Output the records in full, exactly as given.

=======

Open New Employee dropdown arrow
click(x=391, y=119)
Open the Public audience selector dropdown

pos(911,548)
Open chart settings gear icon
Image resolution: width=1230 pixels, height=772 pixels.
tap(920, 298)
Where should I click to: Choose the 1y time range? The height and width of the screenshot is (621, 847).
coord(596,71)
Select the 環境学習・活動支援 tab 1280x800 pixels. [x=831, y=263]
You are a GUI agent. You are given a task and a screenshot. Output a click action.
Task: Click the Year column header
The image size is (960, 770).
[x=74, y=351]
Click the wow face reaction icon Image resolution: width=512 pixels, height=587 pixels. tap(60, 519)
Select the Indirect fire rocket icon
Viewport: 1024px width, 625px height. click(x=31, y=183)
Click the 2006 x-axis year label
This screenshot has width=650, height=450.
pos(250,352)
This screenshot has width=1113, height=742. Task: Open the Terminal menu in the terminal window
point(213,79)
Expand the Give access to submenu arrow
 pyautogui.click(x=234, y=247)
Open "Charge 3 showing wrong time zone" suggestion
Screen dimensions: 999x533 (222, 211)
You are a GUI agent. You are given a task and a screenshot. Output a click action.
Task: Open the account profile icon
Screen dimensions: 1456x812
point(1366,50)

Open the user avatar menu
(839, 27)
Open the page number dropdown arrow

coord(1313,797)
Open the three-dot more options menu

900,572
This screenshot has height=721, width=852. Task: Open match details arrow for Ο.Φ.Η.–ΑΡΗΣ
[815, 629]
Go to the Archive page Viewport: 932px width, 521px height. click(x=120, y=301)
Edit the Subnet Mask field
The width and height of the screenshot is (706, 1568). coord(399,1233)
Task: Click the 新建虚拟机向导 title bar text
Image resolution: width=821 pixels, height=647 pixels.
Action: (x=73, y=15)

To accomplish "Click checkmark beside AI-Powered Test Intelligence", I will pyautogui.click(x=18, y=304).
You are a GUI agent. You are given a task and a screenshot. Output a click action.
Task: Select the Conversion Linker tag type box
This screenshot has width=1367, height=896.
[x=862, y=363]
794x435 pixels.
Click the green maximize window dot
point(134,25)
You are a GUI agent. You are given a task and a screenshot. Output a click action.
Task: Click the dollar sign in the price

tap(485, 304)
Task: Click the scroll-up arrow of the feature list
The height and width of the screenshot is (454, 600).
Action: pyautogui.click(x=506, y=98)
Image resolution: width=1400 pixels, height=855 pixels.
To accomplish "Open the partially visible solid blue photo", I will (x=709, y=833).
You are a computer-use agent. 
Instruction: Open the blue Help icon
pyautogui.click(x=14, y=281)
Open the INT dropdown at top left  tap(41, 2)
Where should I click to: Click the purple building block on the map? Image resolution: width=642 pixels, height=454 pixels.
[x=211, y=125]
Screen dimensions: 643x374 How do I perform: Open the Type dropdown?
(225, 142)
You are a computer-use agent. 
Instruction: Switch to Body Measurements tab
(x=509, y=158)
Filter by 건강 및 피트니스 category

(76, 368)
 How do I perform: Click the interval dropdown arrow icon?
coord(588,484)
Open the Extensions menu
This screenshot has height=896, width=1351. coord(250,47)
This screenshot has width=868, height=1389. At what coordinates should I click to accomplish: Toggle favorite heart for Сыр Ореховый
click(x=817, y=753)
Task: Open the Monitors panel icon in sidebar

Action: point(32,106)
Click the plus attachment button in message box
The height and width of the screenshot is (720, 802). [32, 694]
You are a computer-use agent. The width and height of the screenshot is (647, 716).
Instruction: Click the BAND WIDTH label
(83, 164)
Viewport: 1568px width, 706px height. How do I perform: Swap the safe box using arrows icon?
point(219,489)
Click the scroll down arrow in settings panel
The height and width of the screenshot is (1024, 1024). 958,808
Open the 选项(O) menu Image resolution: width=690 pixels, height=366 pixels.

=======

Reply to the exercise -
Open New Employee dropdown arrow
click(x=391, y=119)
Open the Public audience selector dropdown

pos(911,548)
Open chart settings gear icon
Image resolution: width=1230 pixels, height=772 pixels.
tap(920, 298)
Where should I click to: Choose the 1y time range? The height and width of the screenshot is (621, 847).
coord(596,71)
Select the 環境学習・活動支援 tab 1280x800 pixels. [x=831, y=263]
You are a GUI agent. You are given a task and a screenshot. Output a click action.
Task: Click the Year column header
The image size is (960, 770).
[x=74, y=351]
Click the wow face reaction icon Image resolution: width=512 pixels, height=587 pixels. tap(60, 519)
Select the Indirect fire rocket icon
Viewport: 1024px width, 625px height. click(x=31, y=183)
Click the 2006 x-axis year label
This screenshot has width=650, height=450.
pos(250,352)
This screenshot has width=1113, height=742. Task: Open the Terminal menu in the terminal window
point(213,79)
Expand the Give access to submenu arrow
 pyautogui.click(x=234, y=247)
Open "Charge 3 showing wrong time zone" suggestion
Screen dimensions: 999x533 (222, 211)
You are a GUI agent. You are given a task and a screenshot. Output a click action.
Task: Open the account profile icon
Screen dimensions: 1456x812
point(1366,50)

Open the user avatar menu
(839, 27)
Open the page number dropdown arrow

coord(1313,797)
Open the three-dot more options menu

900,572
This screenshot has height=721, width=852. Task: Open match details arrow for Ο.Φ.Η.–ΑΡΗΣ
[815, 629]
Go to the Archive page Viewport: 932px width, 521px height. click(x=120, y=301)
Edit the Subnet Mask field
The width and height of the screenshot is (706, 1568). coord(399,1233)
Task: Click the 新建虚拟机向导 title bar text
Image resolution: width=821 pixels, height=647 pixels.
Action: (x=73, y=15)

To accomplish "Click checkmark beside AI-Powered Test Intelligence", I will pyautogui.click(x=18, y=304).
You are a GUI agent. You are given a task and a screenshot. Output a click action.
Task: Select the Conversion Linker tag type box
This screenshot has width=1367, height=896.
[x=862, y=363]
794x435 pixels.
Click the green maximize window dot
point(134,25)
You are a GUI agent. You are given a task and a screenshot. Output a click action.
Task: Click the dollar sign in the price

tap(485, 304)
Task: Click the scroll-up arrow of the feature list
The height and width of the screenshot is (454, 600).
Action: pyautogui.click(x=506, y=98)
Image resolution: width=1400 pixels, height=855 pixels.
To accomplish "Open the partially visible solid blue photo", I will (x=709, y=833).
You are a computer-use agent. 
Instruction: Open the blue Help icon
pyautogui.click(x=14, y=281)
Open the INT dropdown at top left  tap(41, 2)
Where should I click to: Click the purple building block on the map? Image resolution: width=642 pixels, height=454 pixels.
[x=211, y=125]
Screen dimensions: 643x374 How do I perform: Open the Type dropdown?
(225, 142)
You are a computer-use agent. 
Instruction: Switch to Body Measurements tab
(x=509, y=158)
Filter by 건강 및 피트니스 category

(76, 368)
 How do I perform: Click the interval dropdown arrow icon?
coord(588,484)
Open the Extensions menu
This screenshot has height=896, width=1351. coord(250,47)
This screenshot has width=868, height=1389. At what coordinates should I click to accomplish: Toggle favorite heart for Сыр Ореховый
click(x=817, y=753)
Task: Open the Monitors panel icon in sidebar

Action: point(32,106)
Click the plus attachment button in message box
The height and width of the screenshot is (720, 802). [32, 694]
You are a computer-use agent. The width and height of the screenshot is (647, 716).
Instruction: Click the BAND WIDTH label
(83, 164)
Viewport: 1568px width, 706px height. How do I perform: Swap the safe box using arrows icon?
point(219,489)
Click the scroll down arrow in settings panel
The height and width of the screenshot is (1024, 1024). 958,808
Open the 选项(O) menu Image resolution: width=690 pixels, height=366 pixels.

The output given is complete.